There’s a revolution going on in the field of sales process, and you need to know about it, because the companies that are in the vanguard are about to kick the living daylights out of firms clinging to the same old, same old.
Let me explain. For years, sales organizations have visualized sales process as a series of steps that the sales rep makes in order to move the sale forward through the pipeline, like so:
- Step #1. Engage customer.
- Step #2. Investigate needs.
- Step #3. Present a product.
- Step #4. Demonstrate the product.
- Step #5. Propose a purchase.
- Step #6. Negotiate terms.
- Step #7. Answer objections.
- Step #8. Close the deal.
Sound familiar? You may be using a process like this and find that it works for you. Nevertheless, if you actually listen to your customers, they’ll tell you that your process is making it more difficult for them to buy from you. And if a competitor gets in the door with the right kind of sales process, your relationship with that customer will probably be toast. Here’s why.
The traditional “vendor-centric” sales process is based upon a set of assumptions about customers that made sense before the Internet, but which now are nearly meaningless:
Obsolete Assumption #1. The customer will meet with you. I’m sure you’ve noticed that it’s harder than ever to get a customer meeting. Time was when you didn’t have to use complicated strategies to get an appointment. The reason it’s harder to get appointment is that, in today’s business environment, most white-collar workers (and middle managers especially) are expected to do the work of two or even three employees. Shrinking staffs have improved productivity, but the sad truth is that, in most cases, if a customer has time to meet with you, that customer isn’t important enough to make a decision, and may not even be important enough to get you a meeting with somebody who can. This is not to say that top sales pros can't get a meeting with a decision-maker. They can, but it's a lot harder than it was 20 years ago.
Obsolete Assumption #2. The customer needs information about your product. Back in the day, the main value of the sales pro was the ability to present specialized knowledge about products and how they could meet customer needs. In today’s wired up world, the customer can not only find out about your product, and your competitor’s products, but can probably find a detailed price comparison, by the time you walk from the main entrance to the customer's cubicle. Once again, any customer who’s too dumb to know that everything is on the Web or too dumb to find it, probably isn’t going to be making decisions more important than whether the mail should be filed alphabetically or not.

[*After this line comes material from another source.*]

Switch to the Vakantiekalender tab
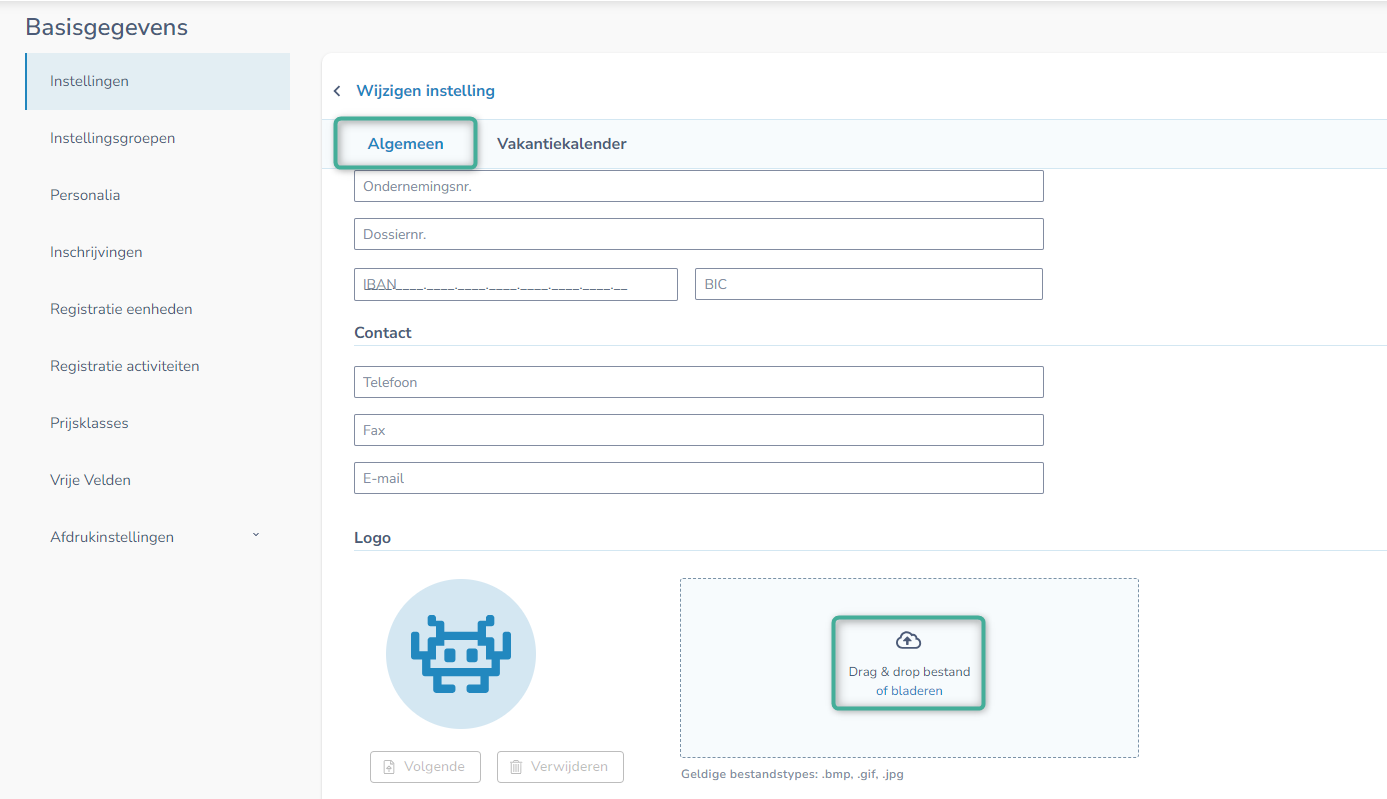1387x799 pixels. (x=561, y=144)
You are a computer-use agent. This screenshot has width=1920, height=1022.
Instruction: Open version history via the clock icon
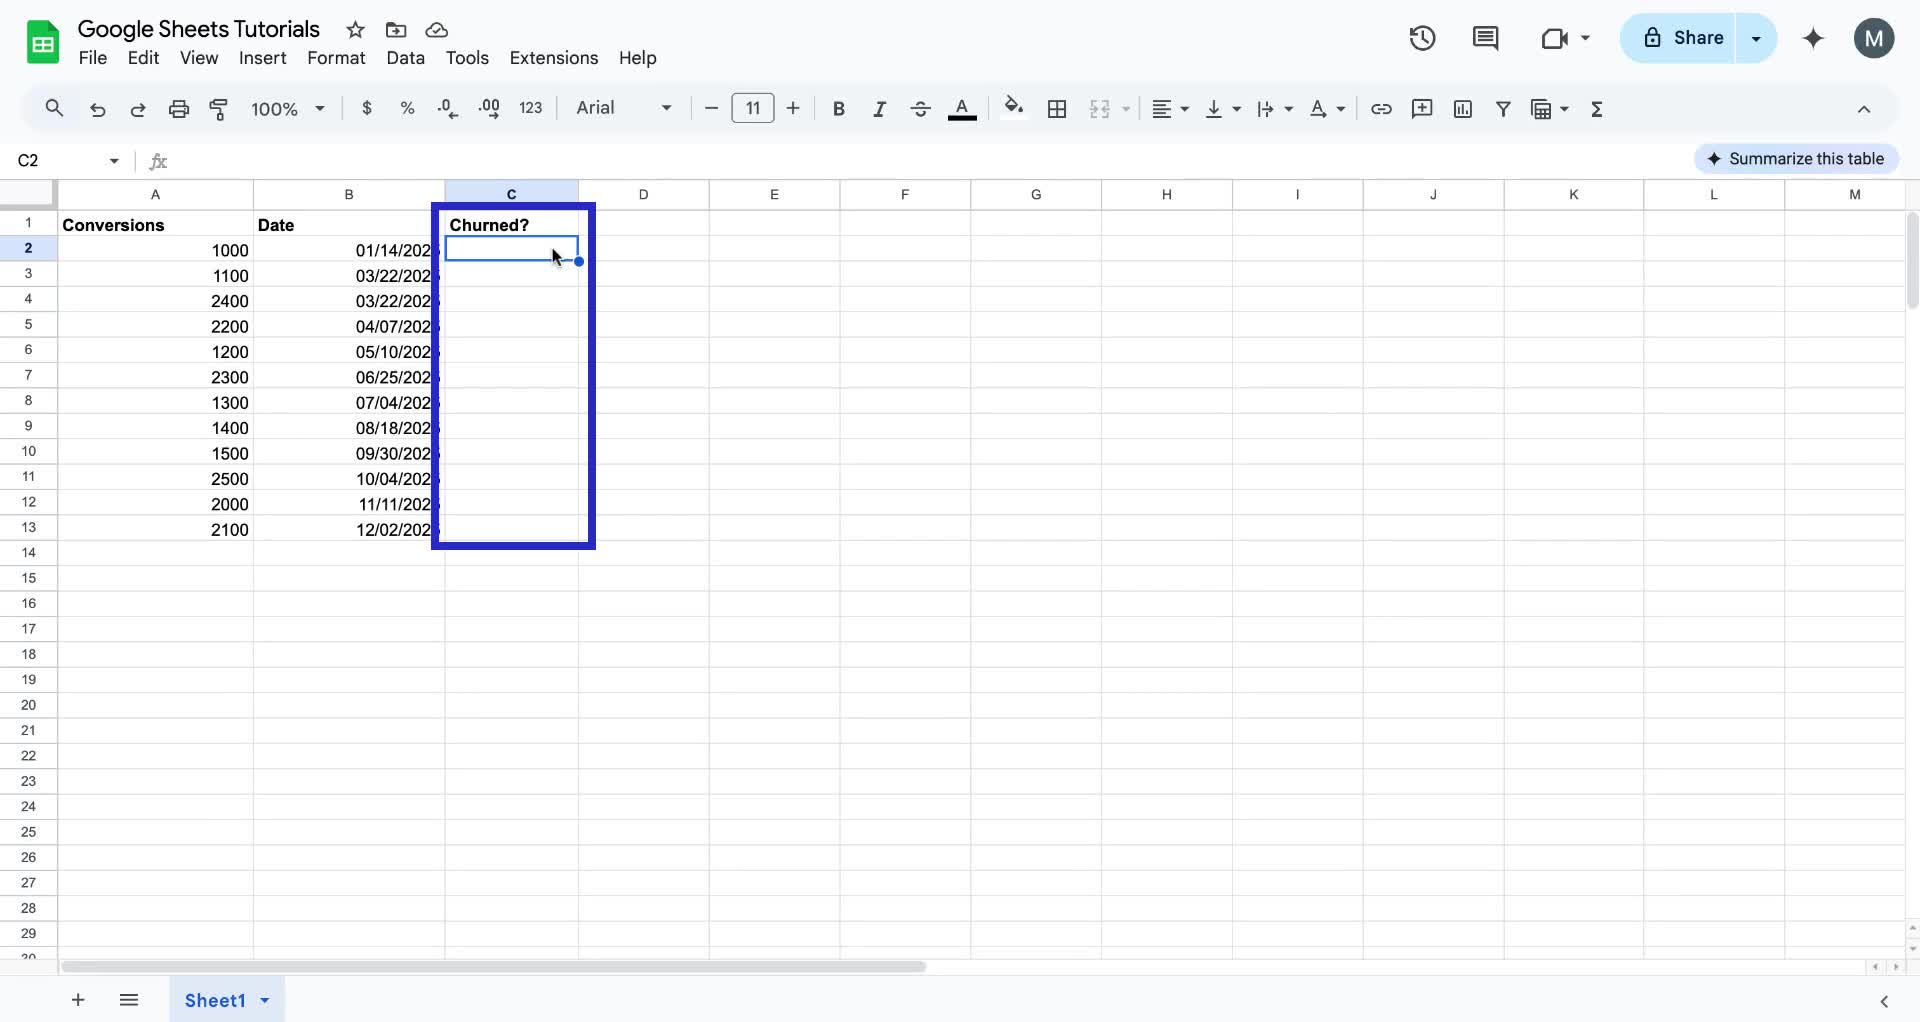1422,38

Obsolete Assumption #3. The sales rep's job is to “sell to” the customer. This is most pernicious myth of all, because it wasn’t true in the past and it’s even less true now. Customers may need to, and be willing to, pay for something in order to achieve a result, but customers hate hate hate being “sold” to. There’s a reason that millions of people automatically assume (until proven otherwise) that a sales pro will be pushy and arrogant. It’s because there are millions of sales pros in this world who visual selling as something that you “do to” a customer, not something that you “do for” a customer.
These deeply flawed assumptions are at the core of the standard sales process, which encourages sales behaviors that customers used to tolerate (because there wasn’t an alternative) but every day become less willing to suffer.
Needless to say, I’ll be revisiting this topic very soon, because there is a better way. For now, I’ll leave you with this hint: the sales process should match the way that the customer wants to buy -- not the way you'd like to sell.